Aspirin increases NMDA receptor subunit 2A concentrations in rat hippocampus


ŞENOL N. , CEYHAN B. M. , ERSOY I. H. , ŞENOL A. , ACARTÜRK G., SÜTÇÜ R.

JOURNAL OF RECEPTORS AND SIGNAL TRANSDUCTION, vol.32, no.1, pp.17-21, 2012 (Journal Indexed in SCI) identifier identifier identifier

  • Publication Type: Article / Article
  • Volume: 32 Issue: 1
  • Publication Date: 2012
  • Doi Number: 10.3109/10799893.2011.641975
  • Title of Journal : JOURNAL OF RECEPTORS AND SIGNAL TRANSDUCTION
  • Page Numbers: pp.17-21

Abstract

The N-methyl-d-aspartate receptor (NMDAR), a heteromeric protein, is a glutamate receptor that has three classes of subunits: NR1, NR2, and NR3. It has been reported that these receptors are involved in synaptogenesis, synaptic plasticity, and many other processes in the central nervous system.
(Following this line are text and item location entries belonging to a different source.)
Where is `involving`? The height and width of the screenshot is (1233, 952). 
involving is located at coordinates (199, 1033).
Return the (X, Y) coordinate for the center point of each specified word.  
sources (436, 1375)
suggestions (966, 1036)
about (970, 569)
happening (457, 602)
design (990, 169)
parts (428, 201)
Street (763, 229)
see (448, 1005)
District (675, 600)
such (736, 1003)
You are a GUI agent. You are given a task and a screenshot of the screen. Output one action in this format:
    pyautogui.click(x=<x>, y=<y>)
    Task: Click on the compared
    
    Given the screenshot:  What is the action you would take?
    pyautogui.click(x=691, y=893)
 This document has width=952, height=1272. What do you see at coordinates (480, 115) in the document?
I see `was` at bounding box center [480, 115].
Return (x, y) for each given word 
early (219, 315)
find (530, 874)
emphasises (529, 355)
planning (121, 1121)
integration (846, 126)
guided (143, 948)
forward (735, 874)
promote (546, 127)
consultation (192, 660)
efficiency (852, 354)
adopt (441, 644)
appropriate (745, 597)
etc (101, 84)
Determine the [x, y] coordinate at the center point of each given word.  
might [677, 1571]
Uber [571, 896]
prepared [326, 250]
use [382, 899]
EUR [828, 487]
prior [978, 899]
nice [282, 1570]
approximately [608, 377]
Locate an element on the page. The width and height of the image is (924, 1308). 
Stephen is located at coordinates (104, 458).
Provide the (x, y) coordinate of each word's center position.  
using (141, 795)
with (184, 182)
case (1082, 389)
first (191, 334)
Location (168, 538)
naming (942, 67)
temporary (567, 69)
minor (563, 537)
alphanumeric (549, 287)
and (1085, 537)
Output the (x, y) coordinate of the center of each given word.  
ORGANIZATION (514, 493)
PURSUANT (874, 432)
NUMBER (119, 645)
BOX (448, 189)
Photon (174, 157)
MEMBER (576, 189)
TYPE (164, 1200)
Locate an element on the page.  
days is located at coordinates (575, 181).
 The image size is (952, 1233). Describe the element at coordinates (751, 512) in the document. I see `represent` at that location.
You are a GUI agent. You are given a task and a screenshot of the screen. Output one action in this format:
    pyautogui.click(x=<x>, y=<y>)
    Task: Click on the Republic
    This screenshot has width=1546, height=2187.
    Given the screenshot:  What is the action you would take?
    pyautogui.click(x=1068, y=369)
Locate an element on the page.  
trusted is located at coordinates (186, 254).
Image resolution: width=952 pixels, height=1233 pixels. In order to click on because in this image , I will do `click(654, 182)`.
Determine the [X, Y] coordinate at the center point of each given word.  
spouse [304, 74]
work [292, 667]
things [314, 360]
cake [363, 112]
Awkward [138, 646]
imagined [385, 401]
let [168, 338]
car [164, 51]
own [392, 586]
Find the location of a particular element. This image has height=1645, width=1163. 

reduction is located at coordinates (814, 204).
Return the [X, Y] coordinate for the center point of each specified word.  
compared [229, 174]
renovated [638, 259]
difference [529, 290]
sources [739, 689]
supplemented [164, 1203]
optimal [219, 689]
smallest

The aim of this study is to investigate the efficacy of aspirin on hippocampal NMDARs. Sixteen rats were studied in two groups, with eight animals in each group. The first group was the control group, and the second one was the aspirin-given group. Aspirin (acetylsalicylic acid) was administered orally to the rats (200 mg/kg). Tissue samples were obtained after 3 h. The brain was removed, and both hippocampi were dissected out for evaluation. It was found that acute doses of aspirin caused increases on the levels of NMDAR 2A (NR2A) receptors and malondialdehyde (MDA), the end product of lipid peroxidation. Production was significantly increased in the aspirin-given group. We know that MDA is a marker for free radical-mediated tissue damage. In conclusion, lipid peroxidation, caused by acute doses of aspirin may lead to excitotoxicity effects by a hippocampal NR2A-mediated mechanism.